In a typical machine-learning process, the AI system would be supervised. This means that it would make its attempt at the right answer for any given problem, a human would tell it whether or not that's correct, and it would amend its activity as needed. That isn't the case with these two papers.
Instead, they hinge upon the way that words are connected in similar ways across different languages – for instance, 'table' and 'chair' are frequently used together, no matter the dialect. By mapping out these connections for each language and then comparing them, it's possible to get a decent idea of which terms relate to one another. This process is not supervised by a human.
The systems can be used to translate full sentences, rather than just individual words, using two complementary training strategies. Back translation sees a sentence written in one language roughly translate into the other, then back to the first, with the system tweaking its protocols if the result isn't exactly the same. Denoising is a similar process, but with words being removed or added to the sentence for different translations. Working in sync, these methods help the machine get a greater understanding of how language actually operates.
The two systems – one developed at UPV and the other by Facebook computer scientist Guillaume Lample – are yet to be peer-reviewed, but they have shown promising results in early testing.
The only way to make a direct comparison between their capabilities is by gauging their ability to translate between English and French text that comes from a shared pool of around 30 million sentences. Both managed to score a bilingual evaluation understudy score of around 15.

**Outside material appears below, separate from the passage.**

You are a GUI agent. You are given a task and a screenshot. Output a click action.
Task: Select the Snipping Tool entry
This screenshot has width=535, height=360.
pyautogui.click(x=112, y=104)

Google Translate, which uses supervised machine learning, scores around 40 by this measure, whereas human translators can score 50. However, the unsupervised scores are a significant improvement over basic, word-for-word translation.
Indeed, the researchers behind both papers agree that they could each enhance their system by drawing on the other's work. They could also be made more capable if they were semi-supervised, by introducing a few thousand parallel sentences to their training program – which would still cut down on the time and data required to learn the ropes.